━━━━━ EXCERPTED TEXT

The mean ratio image of each cell was calculated by the average of all points included in the area of the cell (Fig. 1). The transformation of 405/480 ratio values into calcium concentrations takes into account Kd values and concentrations of calcium but also those of other ions, particularly H+. Because ion concentrations are different in different parts of a cell and in different conditions, the use of a fixed formula to obtain absolute values of calcium concentrations may be misleading. Thus rather than trying to express cellular calcium concentration in absolute values, we preferred to present only the 405/480 ratio values as indices of calcium concentrations. Two time points were measured: end diastole (at the bottom of the calcium increase) and the peak of the calcium ratio (systolic calcium). The calcium transient (or Δ ratio) was the difference between these two points. For each recorded period of the experiments (control or intervention), considered values were the mean of the regularly paced beats.
Data are presented as mean ± SEM. For comparing values obtained during control and during an intervention, statistical analysis was performed by using a paired t test because only one intervention was produced after a control.

━━━━━━━━━━
━━━━━ ENTRIES SHOWN

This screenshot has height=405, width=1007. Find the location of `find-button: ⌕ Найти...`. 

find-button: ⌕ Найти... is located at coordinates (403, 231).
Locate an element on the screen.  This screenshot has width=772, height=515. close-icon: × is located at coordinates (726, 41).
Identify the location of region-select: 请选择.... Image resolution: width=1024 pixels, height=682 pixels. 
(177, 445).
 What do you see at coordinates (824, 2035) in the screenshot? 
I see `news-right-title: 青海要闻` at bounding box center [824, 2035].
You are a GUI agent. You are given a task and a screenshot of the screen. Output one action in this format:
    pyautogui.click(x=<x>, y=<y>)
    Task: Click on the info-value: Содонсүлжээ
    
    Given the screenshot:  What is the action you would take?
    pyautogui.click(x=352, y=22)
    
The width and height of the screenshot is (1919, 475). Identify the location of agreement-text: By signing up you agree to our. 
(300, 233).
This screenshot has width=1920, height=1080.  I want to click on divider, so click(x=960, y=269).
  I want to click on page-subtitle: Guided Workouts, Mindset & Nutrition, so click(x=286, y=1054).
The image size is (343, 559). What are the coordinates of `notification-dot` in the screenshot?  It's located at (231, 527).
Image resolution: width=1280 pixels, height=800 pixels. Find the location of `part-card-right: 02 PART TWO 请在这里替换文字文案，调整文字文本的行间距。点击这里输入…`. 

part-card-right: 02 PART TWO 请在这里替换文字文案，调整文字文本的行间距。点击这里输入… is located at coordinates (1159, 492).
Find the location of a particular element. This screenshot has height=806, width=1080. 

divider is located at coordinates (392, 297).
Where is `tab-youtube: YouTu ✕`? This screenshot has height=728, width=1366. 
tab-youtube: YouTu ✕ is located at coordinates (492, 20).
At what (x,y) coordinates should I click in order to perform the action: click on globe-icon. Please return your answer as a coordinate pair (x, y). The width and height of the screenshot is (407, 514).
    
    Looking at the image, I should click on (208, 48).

━━━━━━━━━━

DIRECTIONS:
- 1) In the calcium-imaging methods text, how is the calcium transient defined?
- 2) Write the next part of the calcium-imaging methods text, picking up after its final sentence.

RESPONSES TO THE EXERCISE:
- 1) The difference between the end-diastolic ratio value and the peak (systolic) calcium ratio value.

- 2)
The absolute values of diastolic calcium (expressed as the 405/480 ratio) and those of the calcium transient (systolic-diastolic 405/480 ratios) are given in Table 1.
Effect of continuous ventricular pacing
Continuous ventricular pacing for 10 min induced a significant increase in diastolic calcium (Table 1). The calcium transient tended to decrease slightly, but this change was not statistically significant (Table 1).
Effect of aprikalim
For doses of aprikalim from 10−7 to 10−4M, the calcium transient was not significantly modified by any dose (Table 1; Fig. 2). The difference of cell behavior between pacing alone and pacing with aprikalim is displayed in Fig. 2, which shows an absence of significant diastolic calcium increase under continuous pacing except for the 10−6M dose of the drug, but the difference with pacing alone was not statistically significant.
Effect of nicorandil
Similar to the results obtained with aprikalim, with nicorandil diastolic calcium did not increase significantly during continuous pacing, except for the largest dose, and for the 10−6M dose and the calcium transient was not significantly altered (Table 1; Fig. 3).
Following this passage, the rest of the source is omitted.